Source:
-- start --
Was the concern that a better solution was possible that could fully repair
the issue instead of a partial fix?

On Mon, Oct 3, 2016 at 3:41 AM, Pavlos Parissis <[email protected]>
wrote:

> On 29/09/2016 07:13 μμ, Joseph Lynch wrote:
> > You can always dynamically remove servers via the stats socket by
> > downing them. If your server pool is relatively well behaved you can
> > just pre-allocate and up and down as needed.
> >
> > If you need to add new servers, afaik you have to reload, which
> > won't drop existing connections but may drop new connections for a
> > very brief moment (10-20ms). Old instances of HAProxy will hang
> > around until all connections through them drain so you have to be
> > careful if you're restarting a lot with long timeouts not to run out
> > of memory.
> >
> > Seehttps://engineeringblog.yelp.com/2015/04/true-zero-
> downtime-haproxy-reloads.html
> >
> >
> <https://engineeringblog.yelp.com/2015/04/true-zero-
> downtime-haproxy-reloads.html>
> > for a deep dive into why reloading is a tricky problem. You'll note
> > that existing connections are never dropped with -sf , but there are
> > a very small number of new connections that are. The community has
> > been working on it though!
-- end --
Work instructions:
a – Put the listing into a two-column CSV with the headers "instruction" and "location." Begin at the line that has "Where should I" and stop after the line that has "click(9, 645)". Each row holds one request's text and its answer in two quoted fields, with line breaks turned into spaces, and the pictures are left out.
b – Write what comes next in the email about HAProxy reloads, picking up after its last line.
The email and the listing have nothing to do with each other.

Task data:
-- start --
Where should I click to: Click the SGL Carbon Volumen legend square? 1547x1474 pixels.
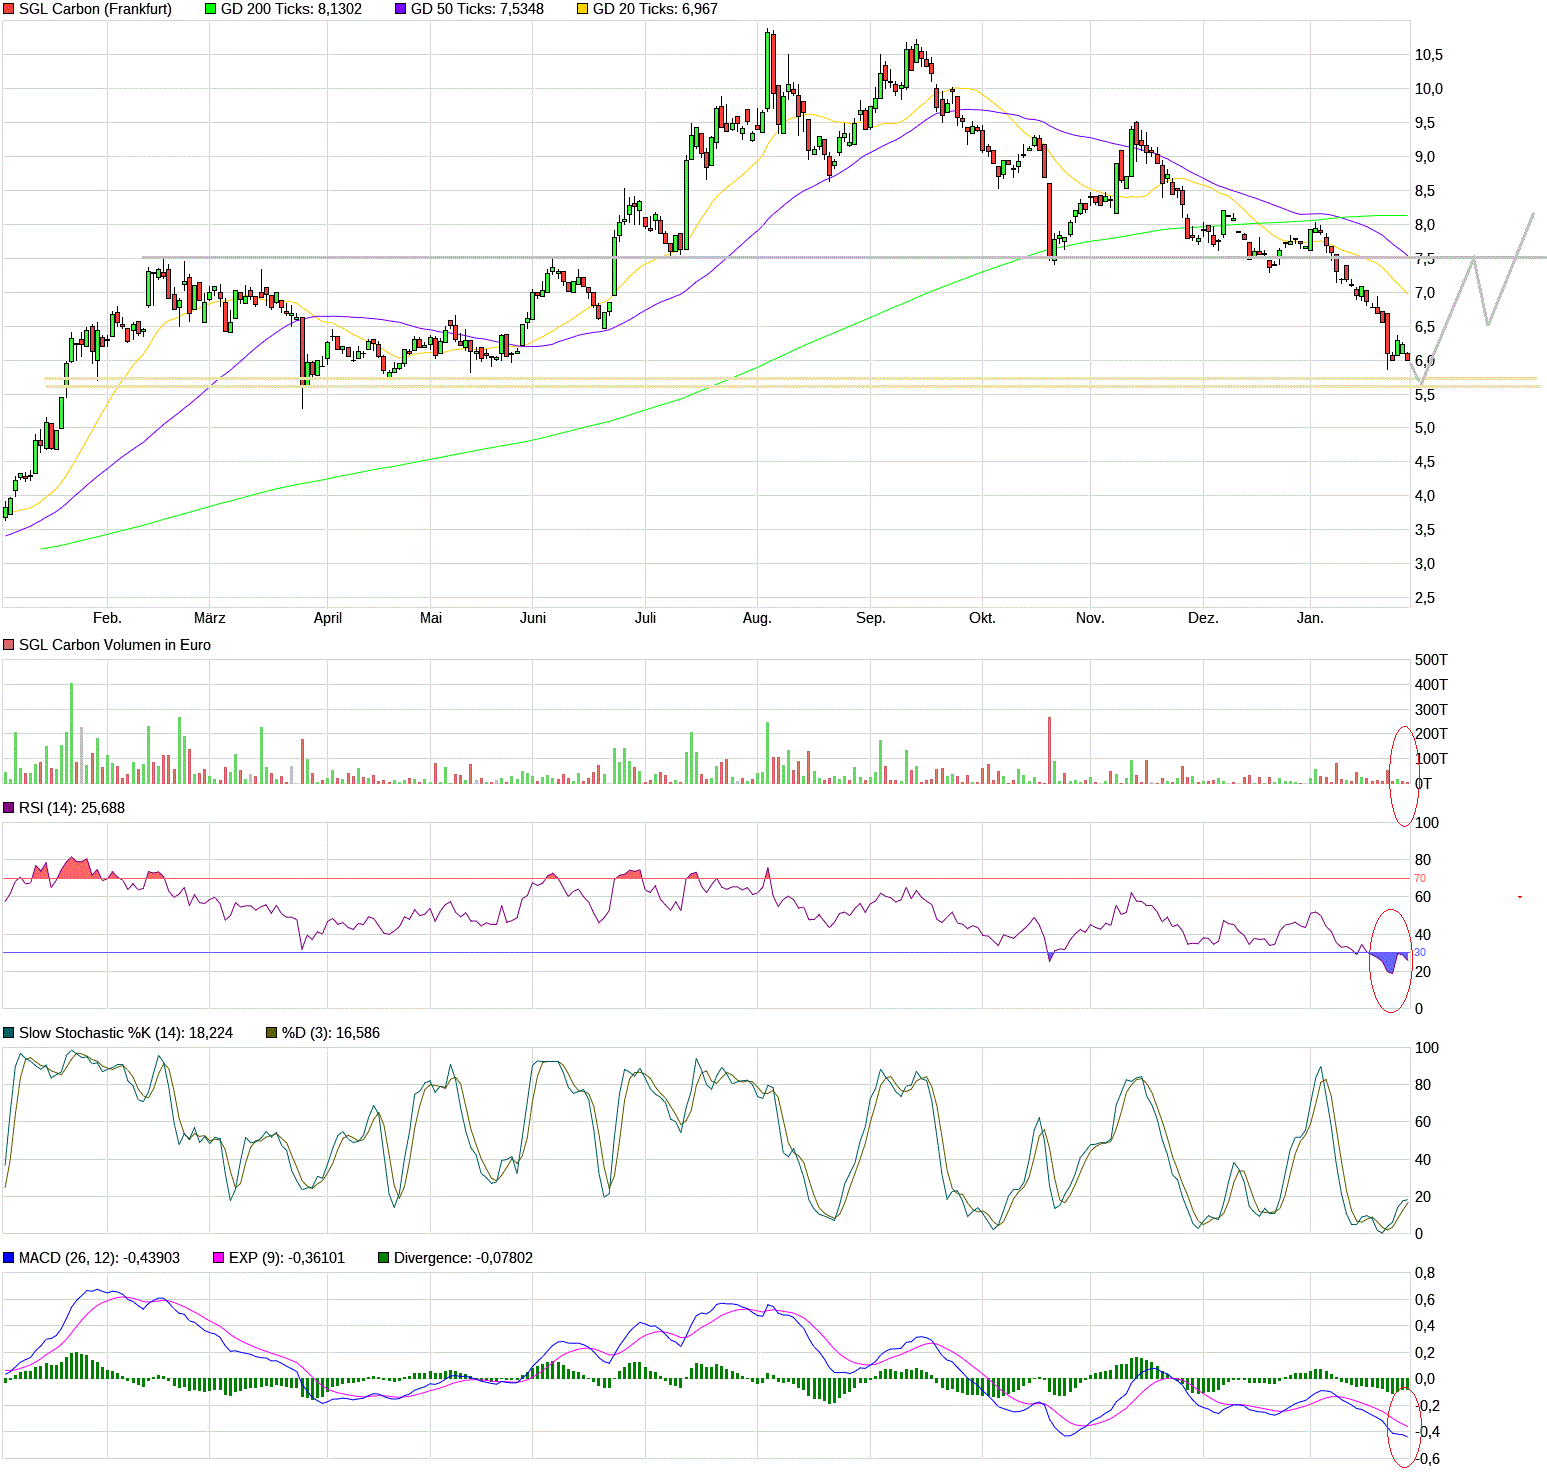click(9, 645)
-- end --
-- start --
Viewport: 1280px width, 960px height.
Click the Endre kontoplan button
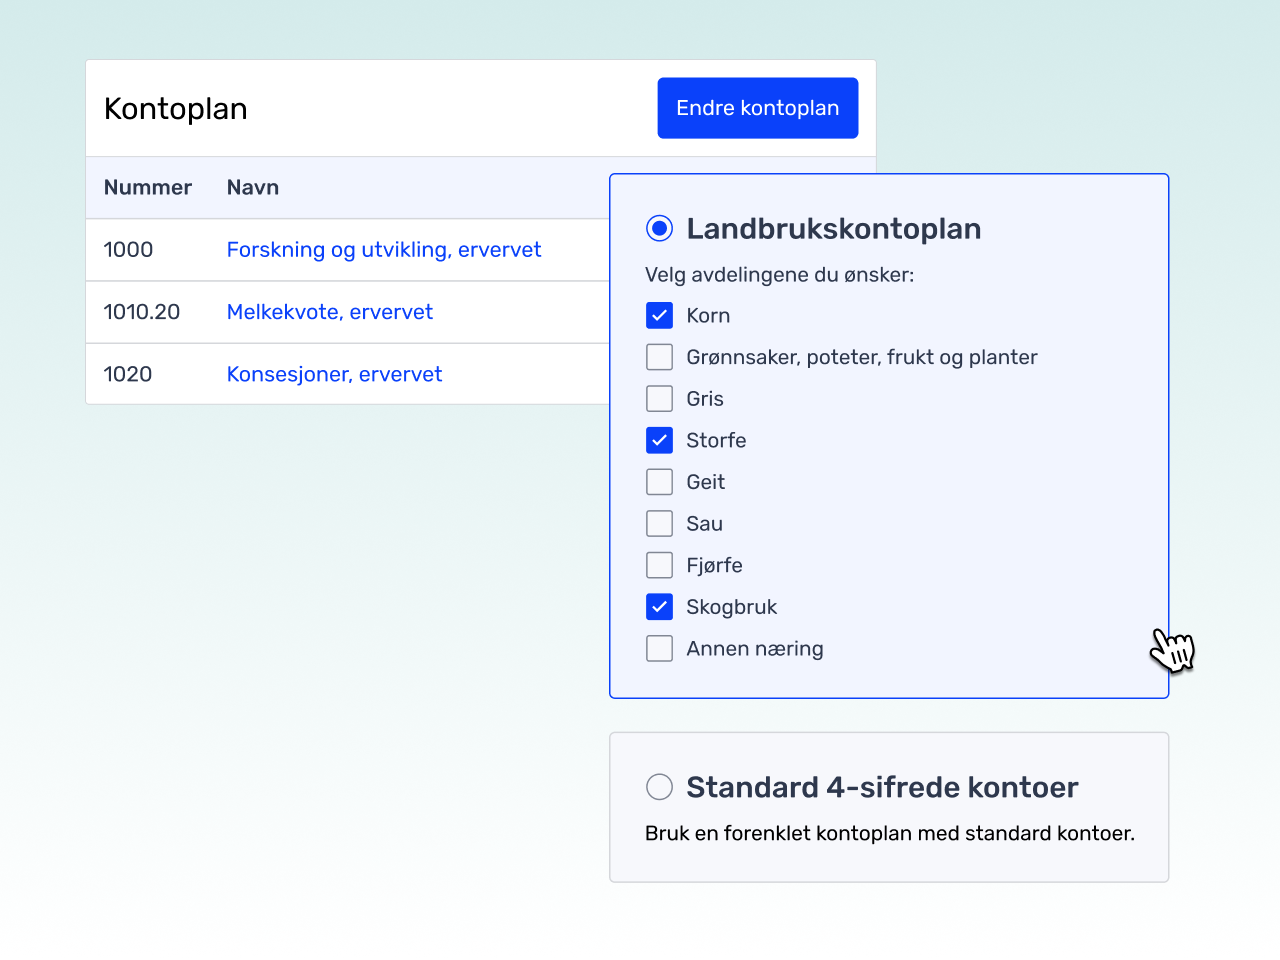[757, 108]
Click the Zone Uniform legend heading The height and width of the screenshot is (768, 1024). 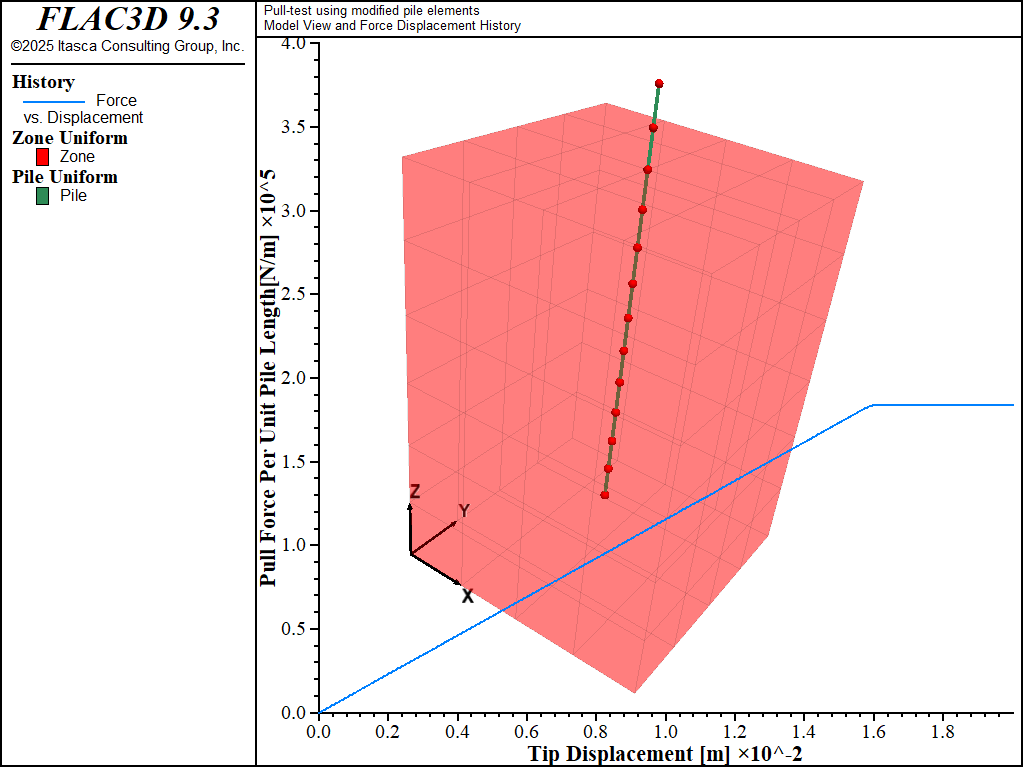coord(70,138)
-- end --
Expected responses:
a –
instruction,location
"Where should I click to: Click the SGL Carbon Volumen legend square? 1547x1474 pixels.","click(9, 645)"

b –
> >
> > Most notably within HAProxy the DNS work Baptiste is doing will
> > hopefully eventually allow complete dynamic re-assignment of the
> > hosts and ports within a backend, meaning you just have to reload
> > when your pool size is too high. I believe changing host is supported
> > and port is in the works (double check me on this, might have
> > changed).
> >
> > Willy nearly had a Linux kernel patch in to 4.2 that fixed the
> > underlying problem with the Linux kernel, but then it got a bit
> > derailed by the BPF changes that got merged.
> > Seehttps://marc.info/?t=144331405900001&r=1&w=2
> > <https://marc.info/?t=144331405900001&r=1&w=2> for the story there.
>
> Guys proposed to use BPF resolve the issue, but they didn't provide a
> workable solution, which Willy's patch fixed the problem, at least
> partially.
>
> I know you can do a lot of interesting and useful things with BPF, like
> stracing application in production without performance degradation, but
> they could have accepted Willy's patch until a permanent solution arrives.
>
> May be I am missing something here.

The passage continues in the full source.